- Data records
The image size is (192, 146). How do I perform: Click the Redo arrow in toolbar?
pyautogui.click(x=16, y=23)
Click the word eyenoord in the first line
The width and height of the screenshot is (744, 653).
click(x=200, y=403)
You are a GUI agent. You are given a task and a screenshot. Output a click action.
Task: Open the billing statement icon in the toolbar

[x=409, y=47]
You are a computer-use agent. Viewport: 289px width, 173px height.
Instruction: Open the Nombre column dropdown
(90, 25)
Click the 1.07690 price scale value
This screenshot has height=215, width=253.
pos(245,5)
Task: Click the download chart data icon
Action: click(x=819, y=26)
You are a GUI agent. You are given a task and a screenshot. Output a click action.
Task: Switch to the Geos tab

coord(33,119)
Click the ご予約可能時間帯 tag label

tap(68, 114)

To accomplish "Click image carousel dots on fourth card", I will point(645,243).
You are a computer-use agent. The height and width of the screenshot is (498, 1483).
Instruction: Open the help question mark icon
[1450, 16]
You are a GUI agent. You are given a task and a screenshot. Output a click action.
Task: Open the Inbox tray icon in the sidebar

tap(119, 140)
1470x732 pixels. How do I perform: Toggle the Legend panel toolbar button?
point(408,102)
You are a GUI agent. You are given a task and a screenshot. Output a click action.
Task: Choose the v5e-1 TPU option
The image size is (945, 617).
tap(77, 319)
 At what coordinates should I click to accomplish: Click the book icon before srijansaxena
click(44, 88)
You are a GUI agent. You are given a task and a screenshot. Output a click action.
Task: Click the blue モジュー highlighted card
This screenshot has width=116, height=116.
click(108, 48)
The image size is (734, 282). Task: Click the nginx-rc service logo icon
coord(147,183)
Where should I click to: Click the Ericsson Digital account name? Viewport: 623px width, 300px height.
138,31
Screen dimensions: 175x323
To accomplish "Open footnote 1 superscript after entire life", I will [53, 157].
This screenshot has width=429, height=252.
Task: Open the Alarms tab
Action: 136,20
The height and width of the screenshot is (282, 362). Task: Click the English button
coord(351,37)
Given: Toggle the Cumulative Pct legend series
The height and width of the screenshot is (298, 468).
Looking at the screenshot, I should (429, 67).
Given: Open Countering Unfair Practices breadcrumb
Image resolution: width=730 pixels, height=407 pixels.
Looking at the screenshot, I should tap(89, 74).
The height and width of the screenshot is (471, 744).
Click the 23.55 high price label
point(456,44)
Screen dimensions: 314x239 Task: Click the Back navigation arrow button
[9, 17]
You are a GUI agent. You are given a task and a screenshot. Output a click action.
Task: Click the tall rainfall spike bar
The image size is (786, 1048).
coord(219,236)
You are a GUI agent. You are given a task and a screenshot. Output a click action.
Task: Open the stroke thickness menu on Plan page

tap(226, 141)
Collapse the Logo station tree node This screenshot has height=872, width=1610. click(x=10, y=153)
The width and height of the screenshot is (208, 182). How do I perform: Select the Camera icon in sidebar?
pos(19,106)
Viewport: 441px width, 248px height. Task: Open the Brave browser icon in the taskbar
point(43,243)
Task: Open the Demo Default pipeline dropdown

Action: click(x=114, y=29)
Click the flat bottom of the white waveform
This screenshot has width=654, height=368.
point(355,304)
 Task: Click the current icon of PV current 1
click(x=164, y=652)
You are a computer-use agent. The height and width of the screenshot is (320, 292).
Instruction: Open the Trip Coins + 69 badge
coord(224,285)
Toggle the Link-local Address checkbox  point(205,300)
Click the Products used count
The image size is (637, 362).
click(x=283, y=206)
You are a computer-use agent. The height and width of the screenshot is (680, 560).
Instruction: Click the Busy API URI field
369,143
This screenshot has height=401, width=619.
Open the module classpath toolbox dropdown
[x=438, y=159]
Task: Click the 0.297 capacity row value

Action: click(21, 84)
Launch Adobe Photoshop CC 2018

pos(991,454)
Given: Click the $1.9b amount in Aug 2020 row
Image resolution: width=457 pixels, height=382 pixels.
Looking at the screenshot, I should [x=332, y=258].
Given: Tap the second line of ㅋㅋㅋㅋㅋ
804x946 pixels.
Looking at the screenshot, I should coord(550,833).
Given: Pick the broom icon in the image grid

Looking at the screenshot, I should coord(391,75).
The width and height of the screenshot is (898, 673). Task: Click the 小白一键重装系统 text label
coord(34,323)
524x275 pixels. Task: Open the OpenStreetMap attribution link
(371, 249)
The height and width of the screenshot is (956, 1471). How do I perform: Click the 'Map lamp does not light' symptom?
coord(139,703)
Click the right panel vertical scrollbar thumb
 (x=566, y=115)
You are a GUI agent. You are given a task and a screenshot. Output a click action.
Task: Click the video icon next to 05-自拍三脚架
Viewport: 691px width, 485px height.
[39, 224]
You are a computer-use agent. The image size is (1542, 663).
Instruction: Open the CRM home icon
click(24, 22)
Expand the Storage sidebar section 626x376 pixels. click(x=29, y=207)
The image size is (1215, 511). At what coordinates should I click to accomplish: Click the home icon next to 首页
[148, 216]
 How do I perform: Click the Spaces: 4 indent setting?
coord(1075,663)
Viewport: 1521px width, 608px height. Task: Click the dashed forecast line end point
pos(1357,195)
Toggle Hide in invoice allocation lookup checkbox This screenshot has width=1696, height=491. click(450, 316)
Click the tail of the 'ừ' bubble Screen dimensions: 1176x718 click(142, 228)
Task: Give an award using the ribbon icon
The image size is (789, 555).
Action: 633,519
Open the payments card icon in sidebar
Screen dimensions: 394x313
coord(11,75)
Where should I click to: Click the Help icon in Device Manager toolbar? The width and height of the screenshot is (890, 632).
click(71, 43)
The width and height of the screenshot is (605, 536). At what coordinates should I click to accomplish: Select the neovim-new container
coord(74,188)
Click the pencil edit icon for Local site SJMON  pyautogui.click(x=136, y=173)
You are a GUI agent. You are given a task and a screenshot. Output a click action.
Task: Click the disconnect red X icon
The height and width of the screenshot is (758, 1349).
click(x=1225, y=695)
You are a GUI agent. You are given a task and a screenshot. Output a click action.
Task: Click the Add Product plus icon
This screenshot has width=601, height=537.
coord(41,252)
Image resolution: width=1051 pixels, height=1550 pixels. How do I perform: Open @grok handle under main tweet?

- Exercise brief
Repeat each entry exactly as it was given.

- Answer to this task
The image size is (192, 146). How do I perform: Click the Redo arrow in toolbar?
pyautogui.click(x=16, y=23)
Click the word eyenoord in the first line
The width and height of the screenshot is (744, 653).
click(x=200, y=403)
You are a GUI agent. You are given a task and a screenshot. Output a click action.
Task: Open the billing statement icon in the toolbar

[x=409, y=47]
You are a computer-use agent. Viewport: 289px width, 173px height.
Instruction: Open the Nombre column dropdown
(90, 25)
Click the 1.07690 price scale value
This screenshot has height=215, width=253.
pos(245,5)
Task: Click the download chart data icon
Action: click(x=819, y=26)
You are a GUI agent. You are given a task and a screenshot. Output a click action.
Task: Switch to the Geos tab

coord(33,119)
Click the ご予約可能時間帯 tag label

tap(68, 114)

To accomplish "Click image carousel dots on fourth card", I will point(645,243).
You are a computer-use agent. The height and width of the screenshot is (498, 1483).
Instruction: Open the help question mark icon
[1450, 16]
You are a GUI agent. You are given a task and a screenshot. Output a click action.
Task: Open the Inbox tray icon in the sidebar

tap(119, 140)
1470x732 pixels. How do I perform: Toggle the Legend panel toolbar button?
point(408,102)
You are a GUI agent. You are given a task and a screenshot. Output a click action.
Task: Choose the v5e-1 TPU option
The image size is (945, 617).
tap(77, 319)
 At what coordinates should I click to accomplish: Click the book icon before srijansaxena
click(44, 88)
You are a GUI agent. You are given a task and a screenshot. Output a click action.
Task: Click the blue モジュー highlighted card
This screenshot has width=116, height=116.
click(108, 48)
The image size is (734, 282). Task: Click the nginx-rc service logo icon
coord(147,183)
Where should I click to: Click the Ericsson Digital account name? Viewport: 623px width, 300px height.
138,31
Screen dimensions: 175x323
To accomplish "Open footnote 1 superscript after entire life", I will [53, 157].
This screenshot has width=429, height=252.
Task: Open the Alarms tab
Action: 136,20
The height and width of the screenshot is (282, 362). Task: Click the English button
coord(351,37)
Given: Toggle the Cumulative Pct legend series
The height and width of the screenshot is (298, 468).
Looking at the screenshot, I should (429, 67).
Given: Open Countering Unfair Practices breadcrumb
Image resolution: width=730 pixels, height=407 pixels.
Looking at the screenshot, I should tap(89, 74).
The height and width of the screenshot is (471, 744).
Click the 23.55 high price label
point(456,44)
Screen dimensions: 314x239 Task: Click the Back navigation arrow button
[9, 17]
You are a GUI agent. You are given a task and a screenshot. Output a click action.
Task: Click the tall rainfall spike bar
The image size is (786, 1048).
coord(219,236)
You are a GUI agent. You are given a task and a screenshot. Output a click action.
Task: Open the stroke thickness menu on Plan page

tap(226, 141)
Collapse the Logo station tree node This screenshot has height=872, width=1610. click(x=10, y=153)
The width and height of the screenshot is (208, 182). How do I perform: Select the Camera icon in sidebar?
pos(19,106)
Viewport: 441px width, 248px height. Task: Open the Brave browser icon in the taskbar
point(43,243)
Task: Open the Demo Default pipeline dropdown

Action: click(x=114, y=29)
Click the flat bottom of the white waveform
This screenshot has width=654, height=368.
point(355,304)
 Task: Click the current icon of PV current 1
click(x=164, y=652)
You are a computer-use agent. The height and width of the screenshot is (320, 292).
Instruction: Open the Trip Coins + 69 badge
coord(224,285)
Toggle the Link-local Address checkbox  point(205,300)
Click the Products used count
The image size is (637, 362).
click(x=283, y=206)
You are a computer-use agent. The height and width of the screenshot is (680, 560).
Instruction: Click the Busy API URI field
369,143
This screenshot has height=401, width=619.
Open the module classpath toolbox dropdown
[x=438, y=159]
Task: Click the 0.297 capacity row value

Action: click(21, 84)
Launch Adobe Photoshop CC 2018

pos(991,454)
Given: Click the $1.9b amount in Aug 2020 row
Image resolution: width=457 pixels, height=382 pixels.
Looking at the screenshot, I should [x=332, y=258].
Given: Tap the second line of ㅋㅋㅋㅋㅋ
804x946 pixels.
Looking at the screenshot, I should coord(550,833).
Given: Pick the broom icon in the image grid

Looking at the screenshot, I should coord(391,75).
The width and height of the screenshot is (898, 673). Task: Click the 小白一键重装系统 text label
coord(34,323)
524x275 pixels. Task: Open the OpenStreetMap attribution link
(371, 249)
The height and width of the screenshot is (956, 1471). How do I perform: Click the 'Map lamp does not light' symptom?
coord(139,703)
Click the right panel vertical scrollbar thumb
 (x=566, y=115)
You are a GUI agent. You are given a task and a screenshot. Output a click action.
Task: Click the video icon next to 05-自拍三脚架
Viewport: 691px width, 485px height.
[39, 224]
You are a computer-use agent. The image size is (1542, 663).
Instruction: Open the CRM home icon
click(24, 22)
Expand the Storage sidebar section 626x376 pixels. click(x=29, y=207)
The image size is (1215, 511). At what coordinates should I click to accomplish: Click the home icon next to 首页
[148, 216]
 How do I perform: Click the Spaces: 4 indent setting?
coord(1075,663)
Viewport: 1521px width, 608px height. Task: Click the dashed forecast line end point
pos(1357,195)
Toggle Hide in invoice allocation lookup checkbox This screenshot has width=1696, height=491. click(450, 316)
Click the tail of the 'ừ' bubble Screen dimensions: 1176x718 click(142, 228)
Task: Give an award using the ribbon icon
The image size is (789, 555).
Action: 633,519
Open the payments card icon in sidebar
Screen dimensions: 394x313
coord(11,75)
Where should I click to: Click the Help icon in Device Manager toolbar? The width and height of the screenshot is (890, 632).
click(71, 43)
The width and height of the screenshot is (605, 536). At what coordinates should I click to accomplish: Select the neovim-new container
coord(74,188)
Click the pencil edit icon for Local site SJMON  pyautogui.click(x=136, y=173)
You are a GUI agent. You are given a task and a screenshot. Output a click action.
Task: Click the disconnect red X icon
The height and width of the screenshot is (758, 1349).
click(x=1225, y=695)
You are a GUI agent. You are given a task and a screenshot. Output a click action.
Task: Click the Add Product plus icon
This screenshot has width=601, height=537.
coord(41,252)
Image resolution: width=1051 pixels, height=1550 pixels. How do I perform: Open @grok handle under main tweet?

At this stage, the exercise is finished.